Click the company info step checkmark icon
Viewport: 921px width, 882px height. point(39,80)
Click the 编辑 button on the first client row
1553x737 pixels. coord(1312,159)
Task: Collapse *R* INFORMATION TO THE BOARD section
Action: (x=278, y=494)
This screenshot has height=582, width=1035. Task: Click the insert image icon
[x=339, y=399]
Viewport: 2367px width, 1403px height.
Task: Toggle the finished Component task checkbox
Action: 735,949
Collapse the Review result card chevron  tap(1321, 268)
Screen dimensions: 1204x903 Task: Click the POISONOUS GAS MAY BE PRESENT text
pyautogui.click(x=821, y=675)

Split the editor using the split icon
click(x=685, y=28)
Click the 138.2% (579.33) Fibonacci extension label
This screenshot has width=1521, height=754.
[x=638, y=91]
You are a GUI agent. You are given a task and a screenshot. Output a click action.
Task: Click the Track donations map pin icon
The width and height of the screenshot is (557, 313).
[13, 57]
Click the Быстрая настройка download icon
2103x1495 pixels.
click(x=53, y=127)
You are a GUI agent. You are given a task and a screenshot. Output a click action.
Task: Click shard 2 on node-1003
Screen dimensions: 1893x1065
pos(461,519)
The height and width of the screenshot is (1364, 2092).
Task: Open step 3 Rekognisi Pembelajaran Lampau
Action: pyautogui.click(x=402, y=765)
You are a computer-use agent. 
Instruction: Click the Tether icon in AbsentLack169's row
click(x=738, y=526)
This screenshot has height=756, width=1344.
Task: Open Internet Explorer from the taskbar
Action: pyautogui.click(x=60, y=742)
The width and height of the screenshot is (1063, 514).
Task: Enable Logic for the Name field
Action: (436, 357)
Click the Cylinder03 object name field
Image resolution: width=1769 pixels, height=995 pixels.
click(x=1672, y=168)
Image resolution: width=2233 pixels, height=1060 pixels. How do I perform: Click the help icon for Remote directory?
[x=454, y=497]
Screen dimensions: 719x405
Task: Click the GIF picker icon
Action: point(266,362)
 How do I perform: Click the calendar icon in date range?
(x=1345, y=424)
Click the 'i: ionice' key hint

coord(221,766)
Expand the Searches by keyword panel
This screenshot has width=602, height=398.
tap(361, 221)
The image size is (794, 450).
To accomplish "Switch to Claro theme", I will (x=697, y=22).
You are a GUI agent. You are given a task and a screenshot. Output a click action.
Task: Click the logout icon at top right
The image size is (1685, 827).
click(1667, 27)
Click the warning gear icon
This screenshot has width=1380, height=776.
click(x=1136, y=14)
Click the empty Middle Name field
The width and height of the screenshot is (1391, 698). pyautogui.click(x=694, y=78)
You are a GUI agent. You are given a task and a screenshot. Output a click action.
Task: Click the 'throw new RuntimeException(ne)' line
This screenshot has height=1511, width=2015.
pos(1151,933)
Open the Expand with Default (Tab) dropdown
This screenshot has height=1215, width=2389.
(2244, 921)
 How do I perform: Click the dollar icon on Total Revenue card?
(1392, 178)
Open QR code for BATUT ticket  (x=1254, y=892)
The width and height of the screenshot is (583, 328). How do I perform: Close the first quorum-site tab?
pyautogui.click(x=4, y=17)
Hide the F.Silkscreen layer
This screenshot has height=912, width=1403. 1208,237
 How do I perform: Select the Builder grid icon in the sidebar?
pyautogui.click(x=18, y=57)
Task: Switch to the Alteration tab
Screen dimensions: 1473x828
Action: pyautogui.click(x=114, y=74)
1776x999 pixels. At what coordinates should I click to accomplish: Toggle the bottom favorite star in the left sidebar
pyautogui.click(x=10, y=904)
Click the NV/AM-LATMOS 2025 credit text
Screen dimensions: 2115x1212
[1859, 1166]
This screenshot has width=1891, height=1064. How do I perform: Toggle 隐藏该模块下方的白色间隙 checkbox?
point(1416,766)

+--

_PROBLEM TO WORK ON_.
Count how many lines of the material hold the string "Switch". Give the number and nothing more.

_SOLUTION TO THIS TASK_.
2